Non-drug treatments of dementia mainly play a supportive role.
Cognitive rehabilitation aims to help patients in the early stages of dementia to maintain memory and cognitive function.
There is promising evidence that exercise programs may improve the ability to perform activities of daily life in people with dementia (26).
Other popular activities include music, singing, or art. It is vital that people with dementia stay as active as they can, physically, mentally, and socially. Taking part in meaningful activities is enjoyable and leads to increased confidence and self-esteem (27).
There are drugs available that may reduce the symptoms of dementia and possibly halt progression for a while. Cholinesterase inhibitors such as donepezil, rivastigmine, and galantamine are frequently used for this purpose. These drugs appear to provide modest symptomatic benefit in some patients with dementia (28).
Memantine is an N-methyl-D-aspartate (NMDA) receptor antagonist. The drug which may protect brain cells and appears to have modest benefits in patients with moderate to severe Alzheimer’s disease. (28). There is little, if any, evidence that patients with milder disease derive benefit from the drug.
14. What Is the Prognosis of Patients With Dementia?
Dementia shortens life expectancy. Irrespective of the underlying cause, dementia is a progressive disorder.
The rate of progression for Alzheimer’s disease varies widely. The average life expectancy after the disease is diagnosed has been reported to be between 8 and 10 years but may range from 3 to 20 years (29). The degree of impairment at diagnosis will affect life expectancy.

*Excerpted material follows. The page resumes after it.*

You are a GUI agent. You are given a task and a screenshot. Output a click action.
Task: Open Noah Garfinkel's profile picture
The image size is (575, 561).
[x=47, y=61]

The average life expectancy after a the disease is diagnosed has been reported to be between 8 and 10 years but may range from 3 to 20 years.
Older age of onset Alzheime’s symptoms is associated with a slower rate of decline compared with younger patients (30).
Like all other types of degenerative dementia, dementia with Lewy bodies (DLB) is a progressive disorder and associated with a shortened lifespan. Cognitive impairment and Parkinson symptoms both tend to worsen over time.
In general, the prognosis of DLB is similar to Alzheimer’s disease. However, in some patients, symptoms may progress faster and slower in others (31).
Early survival analyses showed median survival from diagnosis of frontotemporal dementia (FTD) to be 7–13 years in clinic cohorts (32). The behavioral type and primary progressive aphasia (PPA show comparable survival times. Survival is usually worse if concomitant motor neuron disease is present.
15. How Can dementia Be Prevented?
Seven modifiable risk factors have been associated with increased risk of Alzheimer’s disease (33).
- Midlife hypertension
- Midlife obesity
- Physical inactivity
- Cognitive inactivity or low educational attainment
It has been estimated that up to half of cases are potentially attributable to these modifiable risk factors.
Avoiding these factors may markedly reduce the risk of dementia.